● **Objectives**
[1] From the court decision, copy the passage between "Scalzi Nofi, Melville, N.Y." and "the underlying action.", inclusive.
[2] Turn the paragraph of the court decision that starts with "On April 30, 1997, Gloria Kandel" into a short bulleted list that keeps its main facts.

● **Text segment**
════════
Argued October 11, 2001.
November 13, 2001.
In an action, inter alia, for a judgment declaring that the defendant John Deere Insurance Company is required to defend and indemnify its insured, Gloria Kandel, in an underlying personal injury action entitled Montanaro v. Kandel, pending in the Supreme Court, Queens County, under Index No. 003697/98, the defendants appeal from an order and judgment (one paper) of the Supreme Court, Nassau County (Ort, J.), dated March 22, 2000, which, upon denying their motion for summary judgment dismissing the complaint, was in favor of the plaintiff and against them.
Curtis, Vasile, Devine McElhenny, Merrick, N.Y. (Robert M. Smith of counsel), for appellants.
Scalzi Nofi, Melville, N.Y. (Vincent J. Nofi of counsel), for respondent.
Before: CORNELIUS J. O'BRIEN, J.P., GLORIA GOLDSTEIN, ROBERT W. SCHMIDT, NANCY E. SMITH, JJ.
ORDERED that the order and judgment is reversed, on the law, with costs, the defendants' motion for summary judgment is granted, and it is declared that John Deere Insurance Company is not required to defend or indemnify Gloria Kandel in the underlying action.
The defendant Gentile Auto Repair, Inc. (hereinafter Gentile), a used car dealership, procured a garage liability policy from the defendant John Deere Insurance Company (hereinafter John Deere) which, inter alia, covered its automobiles. The policy provided coverage in excess of the statutory minimum for Gentile, as the named insured. Insofar as relevant to this appeal, the policy defined an "insured" as follows:
"1. WHO IS AN INSURED
"a. The following are `insureds' for covered `autos.'
"(1) You for any covered `auto'.
"(2) Anyone else while using with your permission a covered `auto' you own, hire or borrow except
"(d) Your customers, if your business is shown in the Declarations as an `auto' dealership. However, if a customer of yours:
"(i) Has no other available insurance (whether primary, excess or contingent), they are an `insured' but only up to the compulsory or financial responsibility law limits where the covered `auto' is principally garaged.
"(ii) Has other available insurance (whether primary, excess or contingent) less than the compulsory or financial responsibility law limits where the covered `auto' is principally garaged, they are an `insured' only for the amount by which the compulsory or financial responsibility law limits exceed the limit of their other insurance" (emphasis supplied).
On April 30, 1997, Gloria Kandel considered purchasing a vehicle owned by Gentile and, with Gentile's permission, drove the vehicle to a mechanic. While driving the vehicle, Kandel allegedly struck a pedestrian. At the time, she was insured under an automobile policy issued by State Farm Mutual Automobile Insurance Company (hereinafter State Farm), which provided the statutory minimum coverage of $25,000/$50,000. The State Farm policy included a provision that its coverage was excess to other insurance available for a temporary, substitute car.
════════
● **Provided material**
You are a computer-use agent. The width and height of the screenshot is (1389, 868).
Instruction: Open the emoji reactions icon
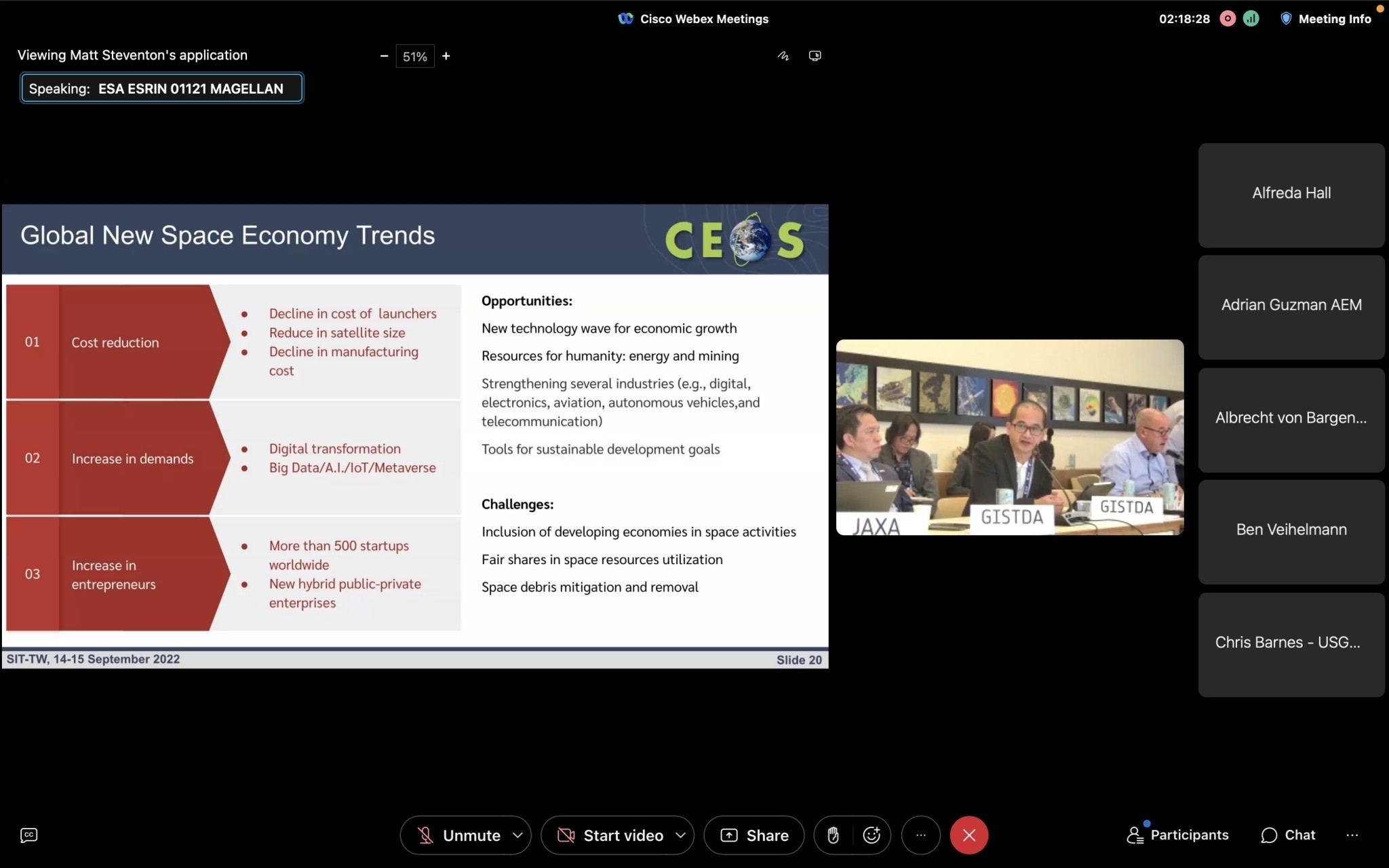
════════
● **Task-by-task results**
[1]
Scalzi Nofi, Melville, N.Y. (Vincent J. Nofi of counsel), for respondent.
Before: CORNELIUS J. O'BRIEN, J.P., GLORIA GOLDSTEIN, ROBERT W. SCHMIDT, NANCY E. SMITH, JJ.
ORDERED that the order and judgment is reversed, on the law, with costs, the defendants' motion for summary judgment is granted, and it is declared that John Deere Insurance Company is not required to defend or indemnify Gloria Kandel in the underlying action.

[2]
- On April 30, 1997, Gloria Kandel was considering buying a vehicle owned by Gentile and, with Gentile's permission, drove it to a mechanic.
- While driving it, she allegedly struck a pedestrian.
- She was then insured by State Farm, with the statutory minimum coverage of $25,000/$50,000.
- The State Farm policy made its coverage excess to other insurance available for a temporary, substitute car.